Ousmane Sembène is admirable less for the virtuosity of his craft than for the richness of his experience and the sincerity with which he transmits it through his films. His literary and cinematic work is the product of an eventful life dedicated to a vast array of struggles: as a labor organizer among immigrants in Marseilles, as an opponent of French colonial policy in Africa and Indochina, and as a champion of African national languages, notably Wolof. He has compared his task to that of a griot, a West African bard who transmits both popular history and the history of kings through song, and his practice revolves around unearthing the subterranean histories of silenced subjects.
The son of a fisherman, Sembène was born in 1923 in Casamance in southern Senegal. He was supposed to inherit his father's trade but couldn't because of his chronic seasickness, and at the age of 15 he moved to Dakar, the capital of French West Africa. Here he worked as an apprentice mechanic and bricklayer and discovered cinema in the city's segregated moviehouses. In his early 20s he was drafted into the Senegalese Tirailleurs, the indigenous "skirmishers" that the French Army recruited from its colonies in west, central, and east Africa. During the Second World War he joined the Free French Forces, which fought against the Nazi occupation and the Vichy regime, then returned to Dakar as a construction worker and participated in a general strike that froze the colonial economy for a month. In 1947 he stowed away to France, where he worked as a dockworker in Marseilles. Here he became involved in trade unionism and joined the French Communist Party.
Sembène became known as a novelist in the 1950s, writing The Black Docker in 1956 about his experiences in Marseilles, O pays, mon beau peuple in 1957 about agrarian reform in and around Casamance, and God's Bits of Wood in 1960 about a railroad strike in French West Africa in which he participated in 1947. Though many of Sèmbene's books have been translated into English, here he is primarily known as the father of African cinema. His first feature, Black Girl (1966) — introduced by the Schomburg Center’s Andrea Battleground this afternoon at Film Forum — was the first internationally released feature from sub-Saharan Africa, and his subsequent The Money Order (1968) was the first film produced in Sembène's native Wolof.
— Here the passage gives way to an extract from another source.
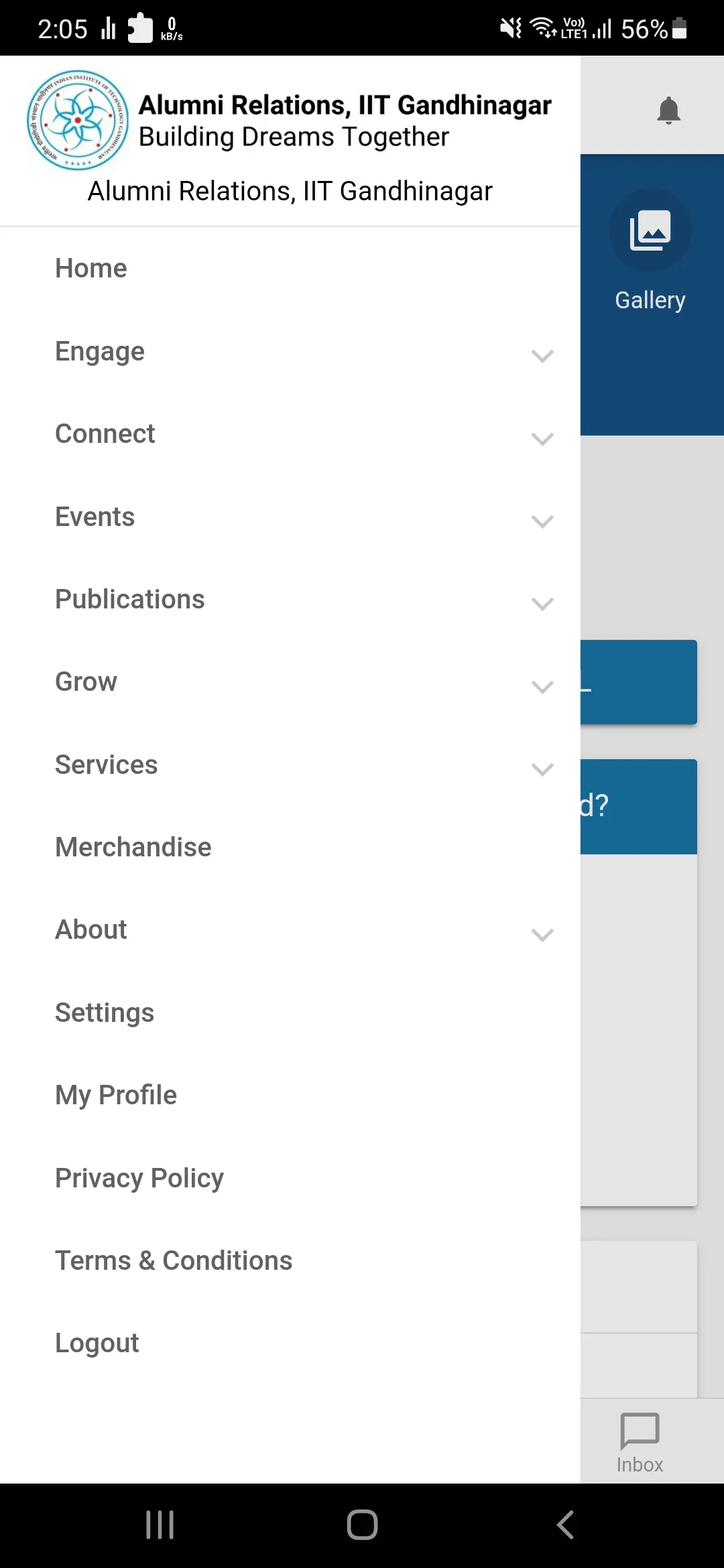Open the recent apps navigation button
Image resolution: width=724 pixels, height=1568 pixels.
[160, 1525]
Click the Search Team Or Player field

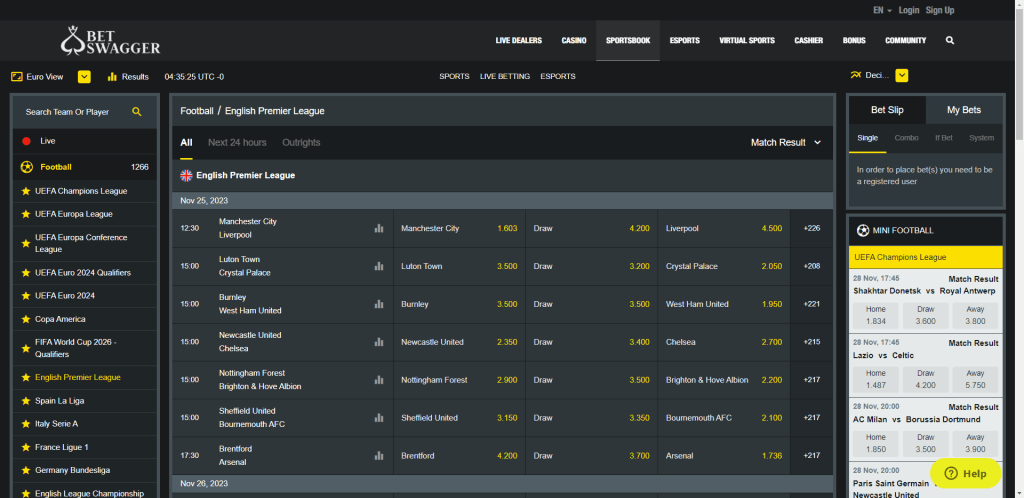click(x=70, y=112)
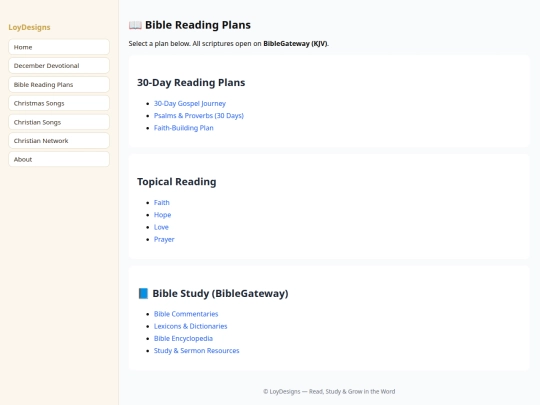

Black Girl is a portrait of the new relations of domination exercised by France over its newly liberated colonies, illustrated through the callous treatment of a Senegalese girl by her French employers. Hired by a bourgeois French couple, she is sent from Dakar to their home in the Riviera, where she expects to work as a maid. Her expectations of urban excitement quickly vanish when she realizes that her duties extend far beyond cleaning and that her relation to the family will be one of total servitude.
Black Girl shows as part of Film Forum’s series The Hour of Liberation: Decolonizing Cinema, 1966-1981, programmed by Elspeth Carroll.